* Texte:
Composition de l'assemblée
En novembre 1789, l'Assemblée vient siéger aux Tuileries dans la salle du Manège. La salle longue et étroite n'est pas très adaptée à ce genre de séance. Le président est à une extrémité, les orateurs sont à l'autre, le public pouvant assister aux séances interrompt fréquemment les députés. Les travaux préparés par les différents comités sont discutés en séance le matin puis le soir après 18 heures.
Depuis le vote sur le droit de veto du roi le 11 septembre 1789 où les députés s'étaient partagés en deux groupes (les partisans du veto à droite du président et les opposant à sa gauche) les différentes tendances d'opinions se répartissent maintenant selon ce clivage.
A l'extrême droite de l'assemblée se tiennent les aristocrates défendant l'ordre ancien, la monarchie absolue et les privilèges. A leur tête le vicomte de Mirabeau "Mirabeau-tonneaux" frère du grand Mirabeau, l'officier Cazalès grand orateur et l'abbé Maury. Ce dernier, violent et efficace dans ses paroles, fait preuve d'une répartie et d'un sang-froid imperturbable qui en font un orateur et un adversaire redouté. Cette droite s'effritera rapidement et désertera les tribunes. Fin 1789 environ 200 de ses membres nobles auront émigré et 194 autres se seront retirés dans leurs terres.

* Consignes:
(1) Recopiez intégralement le texte sur la composition de l'Assemblée, sans rien y changer.
(2) Transformez en liste numérotée les entrées allant de la ligne qui contient « This screenshot has height=562, width=1460. » jusqu'à la dernière ligne des entrées, ces deux lignes comprises, en omettant les lignes vides.

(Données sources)
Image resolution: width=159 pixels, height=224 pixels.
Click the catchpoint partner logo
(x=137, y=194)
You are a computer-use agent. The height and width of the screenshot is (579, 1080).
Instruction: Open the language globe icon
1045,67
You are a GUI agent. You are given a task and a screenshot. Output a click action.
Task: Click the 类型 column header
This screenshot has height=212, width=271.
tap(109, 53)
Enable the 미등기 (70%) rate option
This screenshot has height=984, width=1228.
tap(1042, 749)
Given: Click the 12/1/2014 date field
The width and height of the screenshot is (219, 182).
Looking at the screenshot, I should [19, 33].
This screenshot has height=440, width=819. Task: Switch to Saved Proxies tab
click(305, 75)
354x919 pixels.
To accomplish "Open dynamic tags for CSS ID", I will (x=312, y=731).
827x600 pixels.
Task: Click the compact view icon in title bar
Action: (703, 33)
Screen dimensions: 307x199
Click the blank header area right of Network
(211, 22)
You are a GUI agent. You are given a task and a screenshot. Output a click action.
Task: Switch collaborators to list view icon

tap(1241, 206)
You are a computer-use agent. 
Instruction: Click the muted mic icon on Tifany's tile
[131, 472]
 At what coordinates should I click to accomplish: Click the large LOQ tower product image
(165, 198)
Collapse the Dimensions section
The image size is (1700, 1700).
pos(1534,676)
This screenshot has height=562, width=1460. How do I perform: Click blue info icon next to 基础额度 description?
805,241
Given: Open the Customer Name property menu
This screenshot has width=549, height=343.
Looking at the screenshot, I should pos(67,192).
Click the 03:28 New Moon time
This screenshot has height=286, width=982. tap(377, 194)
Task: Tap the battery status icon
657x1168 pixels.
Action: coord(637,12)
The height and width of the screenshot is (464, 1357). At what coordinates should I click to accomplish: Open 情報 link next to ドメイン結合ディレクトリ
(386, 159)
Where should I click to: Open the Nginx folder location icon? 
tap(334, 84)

* Corrigé:
(1)
Composition de l'assemblée
En novembre 1789, l'Assemblée vient siéger aux Tuileries dans la salle du Manège. La salle longue et étroite n'est pas très adaptée à ce genre de séance. Le président est à une extrémité, les orateurs sont à l'autre, le public pouvant assister aux séances interrompt fréquemment les députés. Les travaux préparés par les différents comités sont discutés en séance le matin puis le soir après 18 heures.
Depuis le vote sur le droit de veto du roi le 11 septembre 1789 où les députés s'étaient partagés en deux groupes (les partisans du veto à droite du président et les opposant à sa gauche) les différentes tendances d'opinions se répartissent maintenant selon ce clivage.
A l'extrême droite de l'assemblée se tiennent les aristocrates défendant l'ordre ancien, la monarchie absolue et les privilèges. A leur tête le vicomte de Mirabeau "Mirabeau-tonneaux" frère du grand Mirabeau, l'officier Cazalès grand orateur et l'abbé Maury. Ce dernier, violent et efficace dans ses paroles, fait preuve d'une répartie et d'un sang-froid imperturbable qui en font un orateur et un adversaire redouté. Cette droite s'effritera rapidement et désertera les tribunes. Fin 1789 environ 200 de ses membres nobles auront émigré et 194 autres se seront retirés dans leurs terres.

(2)
1. This screenshot has height=562, width=1460. How do I perform: Click blue info icon next to 基础额度 description?
2. 805,241
3. Given: Open the Customer Name property menu
4. This screenshot has width=549, height=343.
5. Looking at the screenshot, I should pos(67,192).
6. Click the 03:28 New Moon time
7. This screenshot has height=286, width=982. tap(377, 194)
8. Task: Tap the battery status icon
9. 657x1168 pixels.
10. Action: coord(637,12)
11. The height and width of the screenshot is (464, 1357). At what coordinates should I click to accomplish: Open 情報 link next to ドメイン結合ディレクトリ
12. (386, 159)
13. Where should I click to: Open the Nginx folder location icon? 
14. tap(334, 84)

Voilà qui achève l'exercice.